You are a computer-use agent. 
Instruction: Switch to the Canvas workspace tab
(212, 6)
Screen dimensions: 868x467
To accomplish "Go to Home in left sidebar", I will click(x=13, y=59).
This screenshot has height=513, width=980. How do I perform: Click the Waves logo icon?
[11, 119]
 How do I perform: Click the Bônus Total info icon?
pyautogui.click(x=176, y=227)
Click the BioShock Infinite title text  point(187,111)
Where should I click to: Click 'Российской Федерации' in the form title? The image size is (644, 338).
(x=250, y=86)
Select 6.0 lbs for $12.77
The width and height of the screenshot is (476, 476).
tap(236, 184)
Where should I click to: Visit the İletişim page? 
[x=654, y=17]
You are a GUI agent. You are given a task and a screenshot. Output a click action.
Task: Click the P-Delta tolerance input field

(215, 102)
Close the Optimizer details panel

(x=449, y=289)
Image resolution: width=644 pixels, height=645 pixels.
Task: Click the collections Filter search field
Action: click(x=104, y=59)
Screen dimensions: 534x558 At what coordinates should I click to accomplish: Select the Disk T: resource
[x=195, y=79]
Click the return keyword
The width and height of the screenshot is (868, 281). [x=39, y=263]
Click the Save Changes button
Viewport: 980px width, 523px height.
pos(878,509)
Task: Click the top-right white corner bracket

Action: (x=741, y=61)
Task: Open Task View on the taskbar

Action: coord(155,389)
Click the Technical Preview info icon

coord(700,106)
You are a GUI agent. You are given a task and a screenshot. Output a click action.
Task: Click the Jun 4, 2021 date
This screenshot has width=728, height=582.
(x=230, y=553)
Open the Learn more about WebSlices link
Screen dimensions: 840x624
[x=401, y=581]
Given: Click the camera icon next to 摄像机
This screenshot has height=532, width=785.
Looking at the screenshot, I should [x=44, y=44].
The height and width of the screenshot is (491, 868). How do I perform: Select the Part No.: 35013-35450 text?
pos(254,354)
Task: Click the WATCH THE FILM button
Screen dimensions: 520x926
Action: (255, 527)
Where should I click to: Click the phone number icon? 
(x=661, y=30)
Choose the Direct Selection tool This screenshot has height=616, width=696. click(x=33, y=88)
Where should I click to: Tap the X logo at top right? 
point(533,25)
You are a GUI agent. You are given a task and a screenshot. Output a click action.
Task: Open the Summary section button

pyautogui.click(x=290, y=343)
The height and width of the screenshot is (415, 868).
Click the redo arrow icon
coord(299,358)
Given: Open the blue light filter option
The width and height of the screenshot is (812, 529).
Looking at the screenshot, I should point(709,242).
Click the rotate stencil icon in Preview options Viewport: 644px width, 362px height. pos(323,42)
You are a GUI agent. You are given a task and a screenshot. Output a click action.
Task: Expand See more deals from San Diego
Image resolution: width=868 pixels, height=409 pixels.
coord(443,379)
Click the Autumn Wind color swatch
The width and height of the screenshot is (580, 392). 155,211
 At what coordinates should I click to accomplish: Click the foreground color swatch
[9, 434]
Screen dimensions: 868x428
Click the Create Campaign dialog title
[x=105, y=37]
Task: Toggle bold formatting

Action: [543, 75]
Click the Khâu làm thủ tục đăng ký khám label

● ● ●

### Problem to solve
Check each line of the records for "more" and copy the ones that contain it.

### Answer
Open the Learn more about WebSlices link
Task: Expand See more deals from San Diego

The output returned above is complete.